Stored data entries
= Beginning of Section =

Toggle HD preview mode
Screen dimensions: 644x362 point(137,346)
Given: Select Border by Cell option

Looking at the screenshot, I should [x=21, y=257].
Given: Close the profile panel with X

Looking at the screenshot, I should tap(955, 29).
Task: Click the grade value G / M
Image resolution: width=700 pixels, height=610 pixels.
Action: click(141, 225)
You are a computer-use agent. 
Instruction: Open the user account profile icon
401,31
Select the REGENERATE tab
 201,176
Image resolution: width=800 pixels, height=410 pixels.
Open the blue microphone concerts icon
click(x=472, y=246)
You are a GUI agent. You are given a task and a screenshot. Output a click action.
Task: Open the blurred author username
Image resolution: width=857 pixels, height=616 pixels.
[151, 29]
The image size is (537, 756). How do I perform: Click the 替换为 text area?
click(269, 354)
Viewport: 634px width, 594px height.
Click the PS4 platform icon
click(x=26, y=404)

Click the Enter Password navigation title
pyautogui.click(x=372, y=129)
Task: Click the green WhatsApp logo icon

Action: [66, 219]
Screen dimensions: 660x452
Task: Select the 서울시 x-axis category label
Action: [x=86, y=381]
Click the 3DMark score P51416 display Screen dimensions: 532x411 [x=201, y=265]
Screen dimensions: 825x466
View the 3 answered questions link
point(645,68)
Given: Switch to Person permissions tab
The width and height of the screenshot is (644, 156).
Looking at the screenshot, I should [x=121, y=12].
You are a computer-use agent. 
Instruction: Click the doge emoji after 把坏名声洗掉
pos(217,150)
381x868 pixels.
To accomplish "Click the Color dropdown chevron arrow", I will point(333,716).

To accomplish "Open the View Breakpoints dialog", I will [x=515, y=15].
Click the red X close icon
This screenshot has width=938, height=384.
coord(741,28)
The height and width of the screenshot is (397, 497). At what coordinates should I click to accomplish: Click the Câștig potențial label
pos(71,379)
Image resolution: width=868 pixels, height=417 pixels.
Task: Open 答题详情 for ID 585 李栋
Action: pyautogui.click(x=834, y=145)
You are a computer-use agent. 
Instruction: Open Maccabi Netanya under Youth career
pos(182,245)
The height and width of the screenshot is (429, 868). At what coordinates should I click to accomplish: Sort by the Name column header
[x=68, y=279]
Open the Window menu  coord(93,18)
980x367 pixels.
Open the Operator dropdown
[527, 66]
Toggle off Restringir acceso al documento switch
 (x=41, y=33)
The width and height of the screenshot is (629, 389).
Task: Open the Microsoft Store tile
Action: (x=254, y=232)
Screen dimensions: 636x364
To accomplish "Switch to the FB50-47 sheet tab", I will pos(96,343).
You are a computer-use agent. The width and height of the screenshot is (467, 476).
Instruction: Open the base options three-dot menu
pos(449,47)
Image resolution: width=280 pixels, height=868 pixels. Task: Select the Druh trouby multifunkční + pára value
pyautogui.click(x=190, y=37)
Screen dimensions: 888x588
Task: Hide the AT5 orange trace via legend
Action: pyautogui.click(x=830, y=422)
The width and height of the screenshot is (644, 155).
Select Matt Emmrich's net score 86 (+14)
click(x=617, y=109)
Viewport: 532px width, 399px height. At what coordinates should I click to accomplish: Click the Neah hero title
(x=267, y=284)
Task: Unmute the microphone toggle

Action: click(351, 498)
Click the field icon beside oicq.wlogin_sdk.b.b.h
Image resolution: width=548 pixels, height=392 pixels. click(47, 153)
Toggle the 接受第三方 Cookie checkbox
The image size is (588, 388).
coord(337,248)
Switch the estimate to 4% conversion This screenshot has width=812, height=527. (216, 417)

= End of Section =

- **Required action**
Repeat every entry above exactly, leaving nothing out.

- **Reply**
Toggle HD preview mode
Screen dimensions: 644x362 point(137,346)
Given: Select Border by Cell option

Looking at the screenshot, I should [x=21, y=257].
Given: Close the profile panel with X

Looking at the screenshot, I should tap(955, 29).
Task: Click the grade value G / M
Image resolution: width=700 pixels, height=610 pixels.
Action: click(141, 225)
You are a computer-use agent. 
Instruction: Open the user account profile icon
401,31
Select the REGENERATE tab
 201,176
Image resolution: width=800 pixels, height=410 pixels.
Open the blue microphone concerts icon
click(x=472, y=246)
You are a GUI agent. You are given a task and a screenshot. Output a click action.
Task: Open the blurred author username
Image resolution: width=857 pixels, height=616 pixels.
[151, 29]
The image size is (537, 756). How do I perform: Click the 替换为 text area?
click(269, 354)
Viewport: 634px width, 594px height.
Click the PS4 platform icon
click(x=26, y=404)

Click the Enter Password navigation title
pyautogui.click(x=372, y=129)
Task: Click the green WhatsApp logo icon

Action: [66, 219]
Screen dimensions: 660x452
Task: Select the 서울시 x-axis category label
Action: [x=86, y=381]
Click the 3DMark score P51416 display Screen dimensions: 532x411 [x=201, y=265]
Screen dimensions: 825x466
View the 3 answered questions link
point(645,68)
Given: Switch to Person permissions tab
The width and height of the screenshot is (644, 156).
Looking at the screenshot, I should [x=121, y=12].
You are a computer-use agent. 
Instruction: Click the doge emoji after 把坏名声洗掉
pos(217,150)
381x868 pixels.
To accomplish "Click the Color dropdown chevron arrow", I will point(333,716).

To accomplish "Open the View Breakpoints dialog", I will [x=515, y=15].
Click the red X close icon
This screenshot has width=938, height=384.
coord(741,28)
The height and width of the screenshot is (397, 497). At what coordinates should I click to accomplish: Click the Câștig potențial label
pos(71,379)
Image resolution: width=868 pixels, height=417 pixels.
Task: Open 答题详情 for ID 585 李栋
Action: pyautogui.click(x=834, y=145)
You are a computer-use agent. 
Instruction: Open Maccabi Netanya under Youth career
pos(182,245)
The height and width of the screenshot is (429, 868). At what coordinates should I click to accomplish: Sort by the Name column header
[x=68, y=279]
Open the Window menu  coord(93,18)
980x367 pixels.
Open the Operator dropdown
[527, 66]
Toggle off Restringir acceso al documento switch
 (x=41, y=33)
The width and height of the screenshot is (629, 389).
Task: Open the Microsoft Store tile
Action: (x=254, y=232)
Screen dimensions: 636x364
To accomplish "Switch to the FB50-47 sheet tab", I will pos(96,343).
You are a computer-use agent. The width and height of the screenshot is (467, 476).
Instruction: Open the base options three-dot menu
pos(449,47)
Image resolution: width=280 pixels, height=868 pixels. Task: Select the Druh trouby multifunkční + pára value
pyautogui.click(x=190, y=37)
Screen dimensions: 888x588
Task: Hide the AT5 orange trace via legend
Action: pyautogui.click(x=830, y=422)
The width and height of the screenshot is (644, 155).
Select Matt Emmrich's net score 86 (+14)
click(x=617, y=109)
Viewport: 532px width, 399px height. At what coordinates should I click to accomplish: Click the Neah hero title
(x=267, y=284)
Task: Unmute the microphone toggle

Action: click(351, 498)
Click the field icon beside oicq.wlogin_sdk.b.b.h
Image resolution: width=548 pixels, height=392 pixels. click(47, 153)
Toggle the 接受第三方 Cookie checkbox
The image size is (588, 388).
coord(337,248)
Switch the estimate to 4% conversion This screenshot has width=812, height=527. (216, 417)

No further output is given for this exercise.